# QuickBook Multi-User Version Question



## PRC.clothing (Aug 10, 2007)

Hey everyone:

I'm involved in a company with 4 different owners. All four of us own Mac's. One of us currently owns Quickbooks 2007 for PC, the others of us are deciding what to buy.

We would all like to be able to use the same spreadsheet through sharing a license. 

If we get Quickbooks 3-user version, we can add on another license, which will allow us to have 4 users at once. 

The question is if we should get the 2007 or 2008 version. Surprisingly, the 2007 3-user pack is hard to find - or sold out at all the online stores I checked. 

If we get the 2008 3-user version,someone can upgrade and we'll be fine.

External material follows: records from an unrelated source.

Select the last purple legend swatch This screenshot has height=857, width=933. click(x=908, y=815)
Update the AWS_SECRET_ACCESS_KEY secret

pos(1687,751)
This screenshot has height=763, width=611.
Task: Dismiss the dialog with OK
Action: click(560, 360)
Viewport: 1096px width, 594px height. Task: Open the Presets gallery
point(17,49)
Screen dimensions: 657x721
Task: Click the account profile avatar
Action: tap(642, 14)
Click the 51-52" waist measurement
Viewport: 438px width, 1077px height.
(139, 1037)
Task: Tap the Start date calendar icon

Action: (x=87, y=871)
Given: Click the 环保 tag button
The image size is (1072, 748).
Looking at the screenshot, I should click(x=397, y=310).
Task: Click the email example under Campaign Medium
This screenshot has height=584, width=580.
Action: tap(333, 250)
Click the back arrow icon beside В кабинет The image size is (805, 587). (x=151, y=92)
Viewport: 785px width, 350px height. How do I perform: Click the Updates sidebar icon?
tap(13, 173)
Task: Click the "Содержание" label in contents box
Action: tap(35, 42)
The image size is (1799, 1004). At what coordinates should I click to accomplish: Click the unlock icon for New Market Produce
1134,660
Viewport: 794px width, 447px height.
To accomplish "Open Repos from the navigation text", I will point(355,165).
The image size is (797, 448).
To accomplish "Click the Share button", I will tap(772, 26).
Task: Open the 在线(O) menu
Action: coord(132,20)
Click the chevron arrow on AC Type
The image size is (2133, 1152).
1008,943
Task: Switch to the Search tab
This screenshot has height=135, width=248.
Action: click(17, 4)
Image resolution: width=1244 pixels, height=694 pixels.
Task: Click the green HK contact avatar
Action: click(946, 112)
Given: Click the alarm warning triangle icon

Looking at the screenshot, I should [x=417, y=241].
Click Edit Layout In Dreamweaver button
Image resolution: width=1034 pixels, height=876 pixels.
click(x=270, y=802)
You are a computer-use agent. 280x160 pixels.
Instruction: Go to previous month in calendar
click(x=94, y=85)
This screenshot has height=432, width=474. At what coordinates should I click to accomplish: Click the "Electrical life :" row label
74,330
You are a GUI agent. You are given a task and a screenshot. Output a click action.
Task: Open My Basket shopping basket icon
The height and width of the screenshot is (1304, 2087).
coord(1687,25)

If we want to stick with the 2007 version but cannot get the 3-user version, we can buy individual copies of Quickbooks 2007 and have someone help us configure all our copies for multi-user access. The only benefit of getting the multi-user pack is to save money per copy and not have to configure each individual copy.

What should we do? Thanks!


----------



## markthenewguy (Mar 17, 2008)

are you all on a network that you can save files on one computer and all access them from there? 

cough cough buyonecopyandjustputitonallthecomputers cough cough


----------



## peteVA (Nov 11, 2007)

Sounds like a recipe for disaster, no matter how you go about it.
.


----------